The debate in France on incorporating the cost of inputs into the price received by farmers has moved forward with the proposal of a law made by a member of the French National Assembly.
Gregory Besson-Moreau has proposed a bill that will put mandatory cost indicators into the price negotiations between farmers and processors and supermarkets.
The proposal aims at ensuring that farmers get a better share of final consumer price by legally insisting that the cost of producing food are factored into the prices paid to farmers.
Much interest will focus on the proposed law’s clause that will introduce a ban on food clearance sales without the permission of the farmers involved.
The proposed bill has been welcomed by the French agriculture minister on behalf of the government.
The president of ICMSA Pat McCormack has welcomed the developments stating that the proposed law will not create a new regulation but rather strengthen an already existing French one while attracting attention at EU level.
In Ireland we have no legal mechanism for ensuring that farmers get a fair price at all
“Irish politicians seem terrified of our powerful retail corporations and unwilling to give any serious consideration to any measure that might displease them or upset the cheap food policy they operate,” McCormack said.
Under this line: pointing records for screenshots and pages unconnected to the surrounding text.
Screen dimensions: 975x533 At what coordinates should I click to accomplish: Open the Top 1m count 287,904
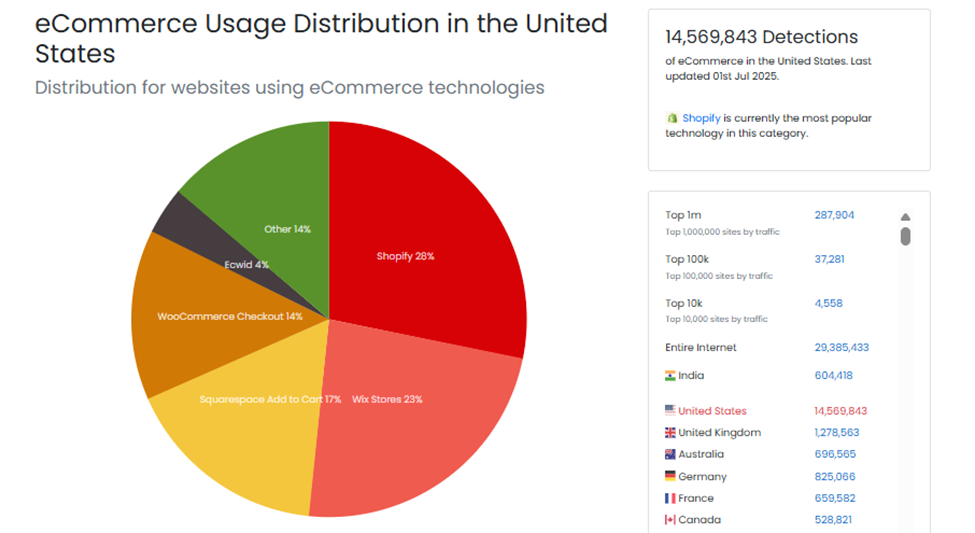click(834, 215)
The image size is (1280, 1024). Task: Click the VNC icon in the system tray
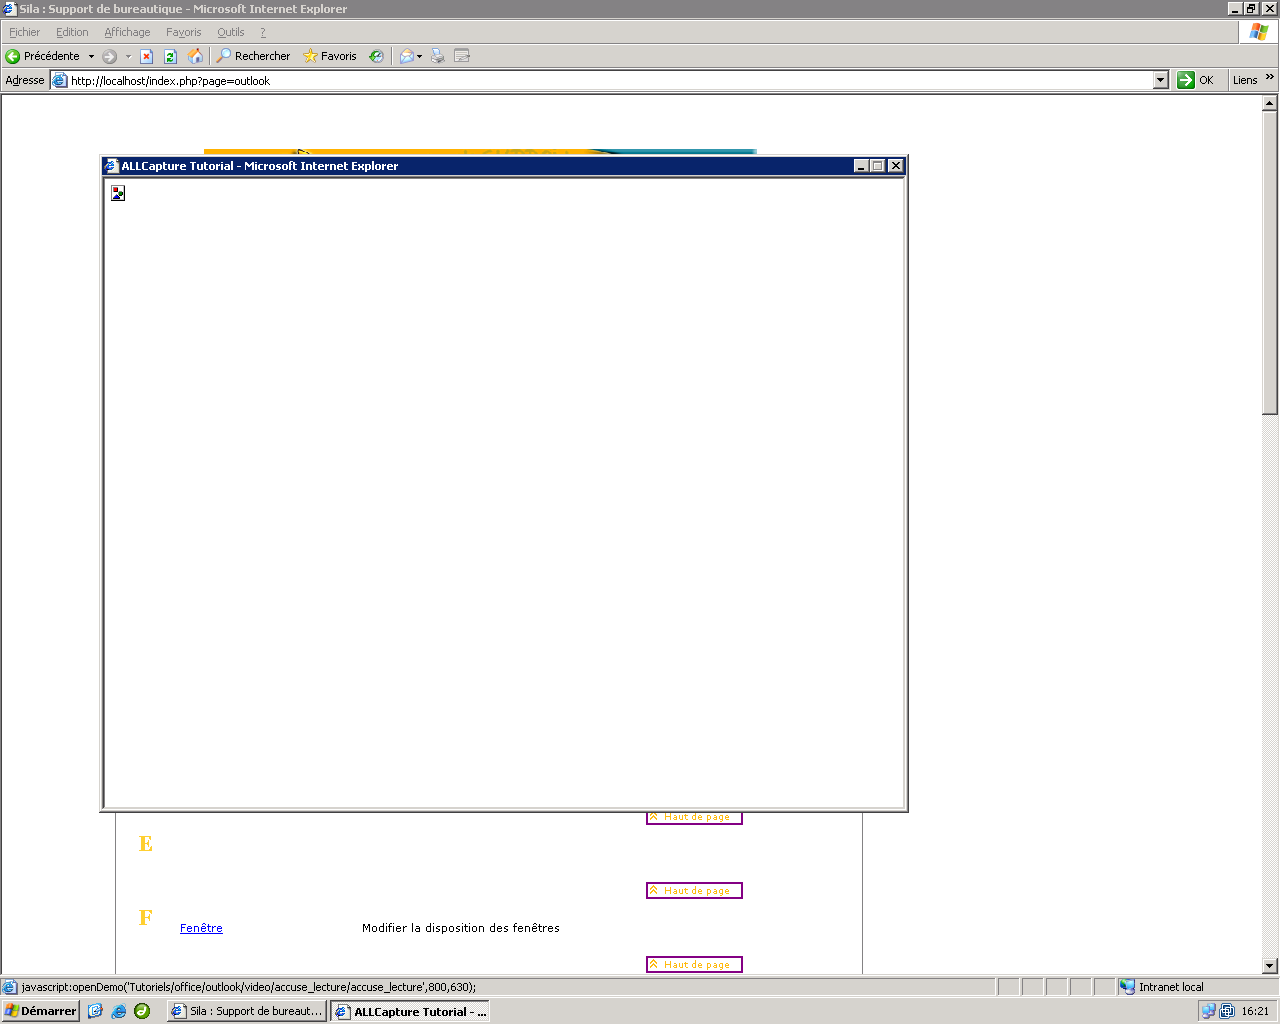[1227, 1011]
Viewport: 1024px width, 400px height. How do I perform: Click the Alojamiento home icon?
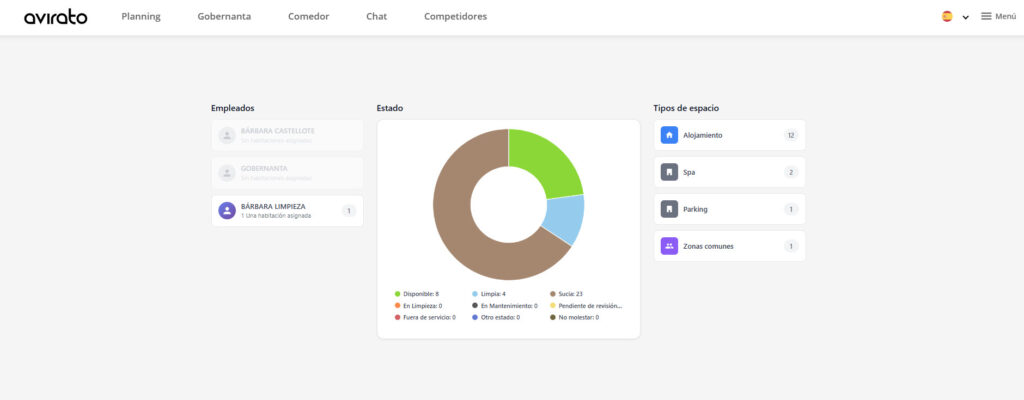click(x=669, y=135)
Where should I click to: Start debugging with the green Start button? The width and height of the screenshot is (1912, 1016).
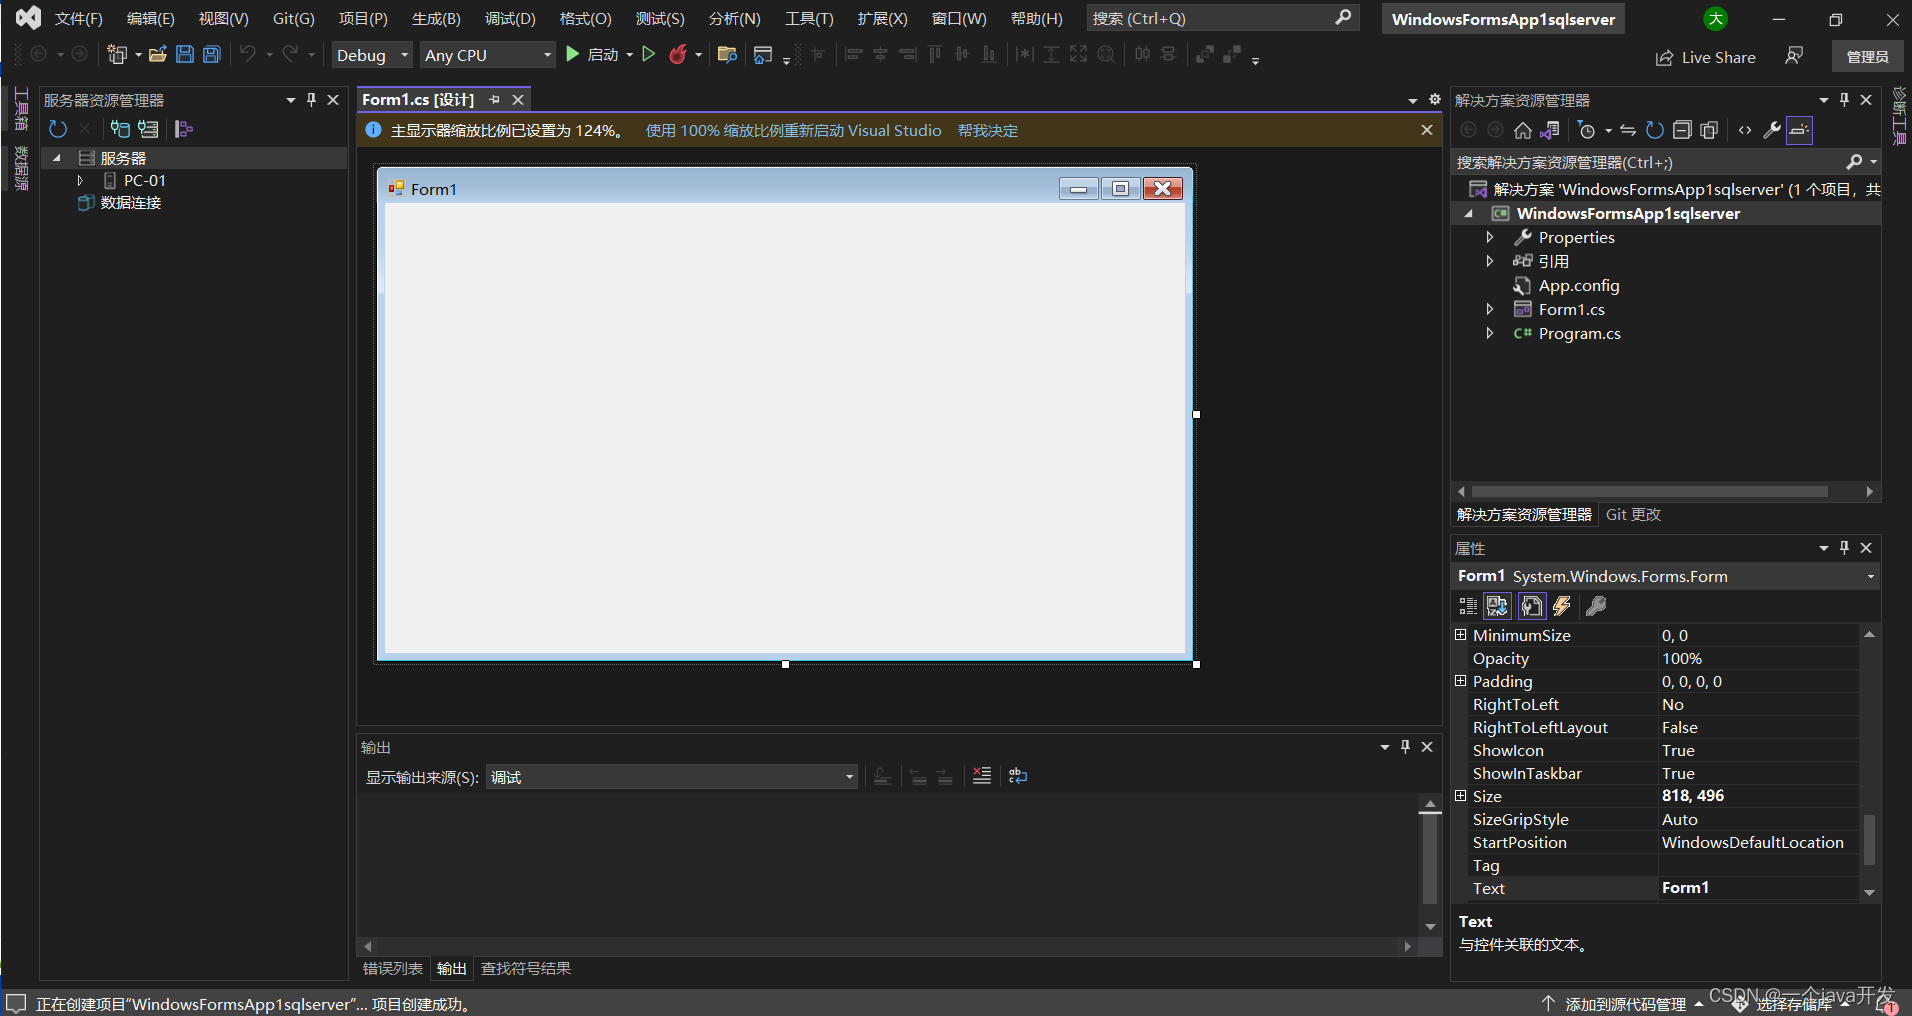click(x=572, y=54)
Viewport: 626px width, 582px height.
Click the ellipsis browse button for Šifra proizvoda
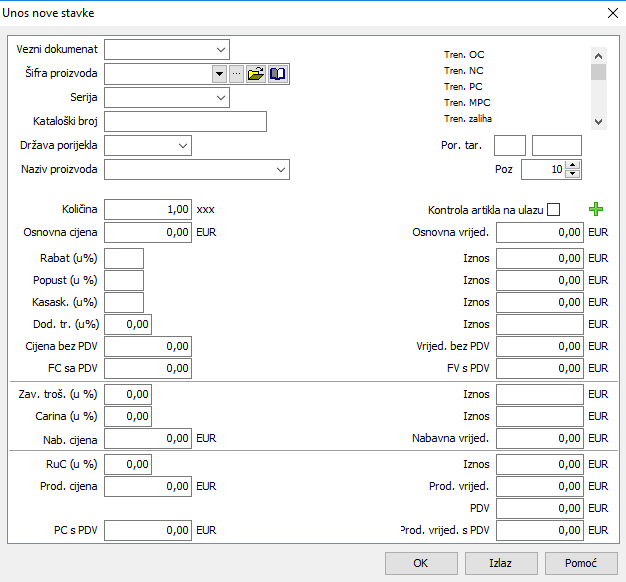(x=236, y=74)

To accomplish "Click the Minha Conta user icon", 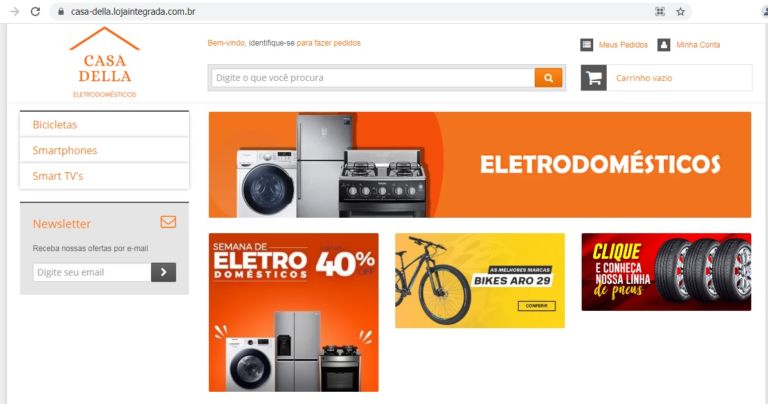I will pyautogui.click(x=664, y=45).
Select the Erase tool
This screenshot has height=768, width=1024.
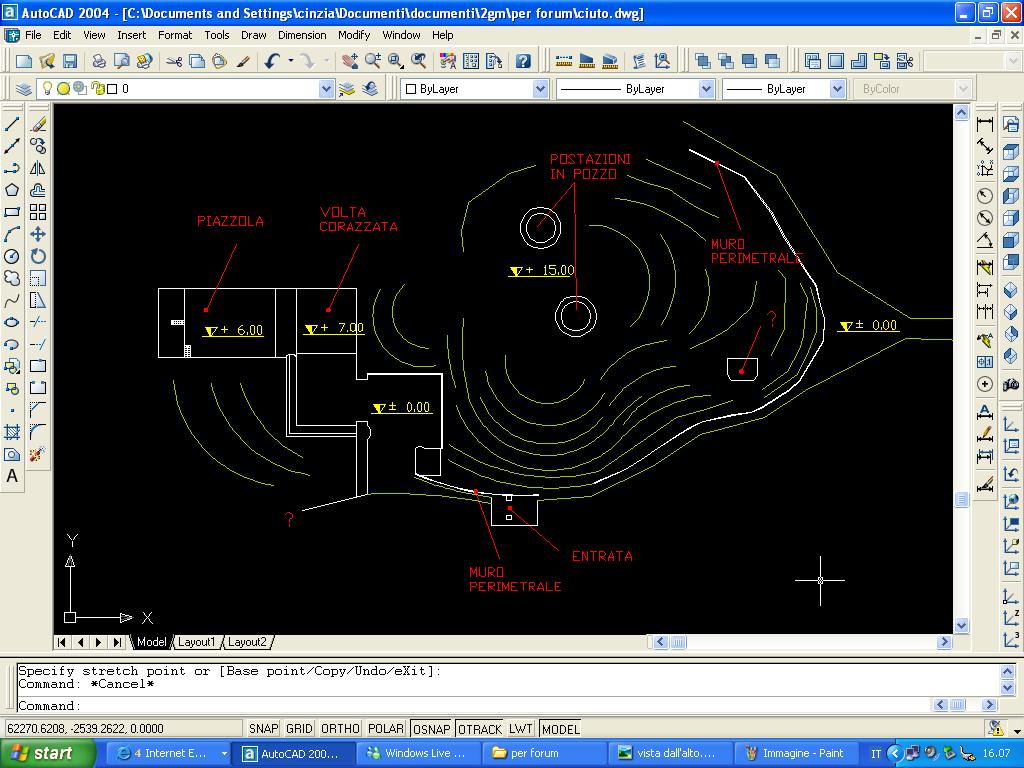(38, 124)
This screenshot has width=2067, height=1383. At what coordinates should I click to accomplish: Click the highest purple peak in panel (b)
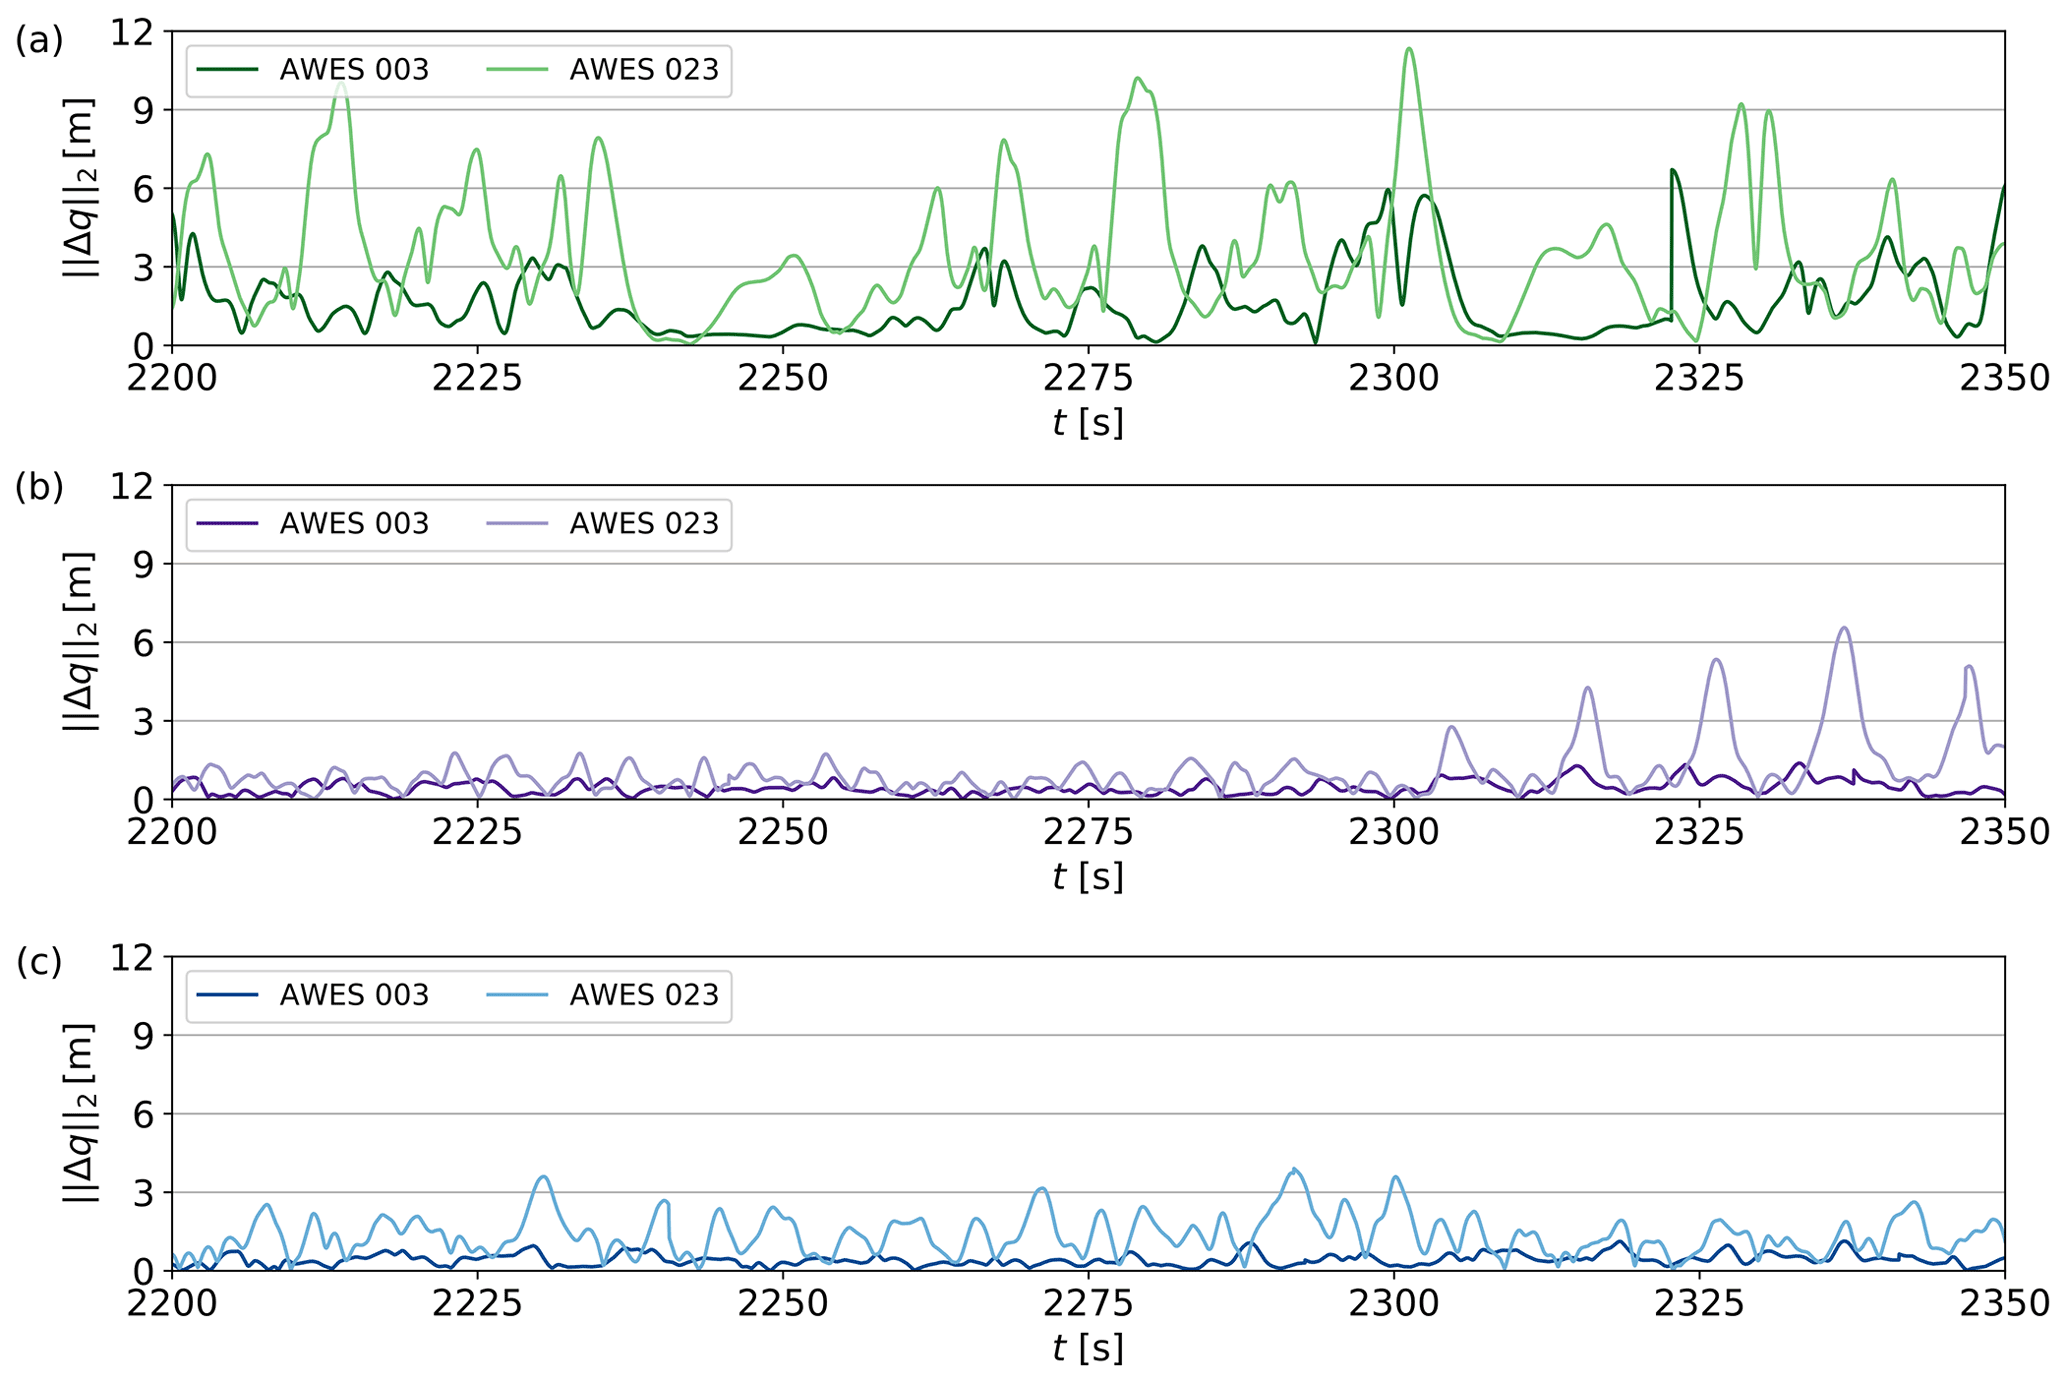point(1845,628)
“In Ireland we have no legal mechanism for ensuring that farmers get a fair price at all, much less ensure that the costs of producing the food in the first place are covered.”
McCormack warns that the focus in Ireland is becoming more pressing as the costs and inputs around environmental sustainability become clearer.
We are going to have to introduce a system that ensures that the people producing the food are paid the economic and environmental costs of production
“It’s already obvious that we are going to have to reform and recalculate what we pay for food, because the present system, invented by the corporate retailers for their benefit, is not even paying the economic costs.
“We are going to have to introduce a system that ensures that the people producing the food are paid the economic and environmental costs of production.”
The ICMSA highlights that within the Agri-Strategy 2030 document there is no mention of the scale of changes to consumer prices that must take place.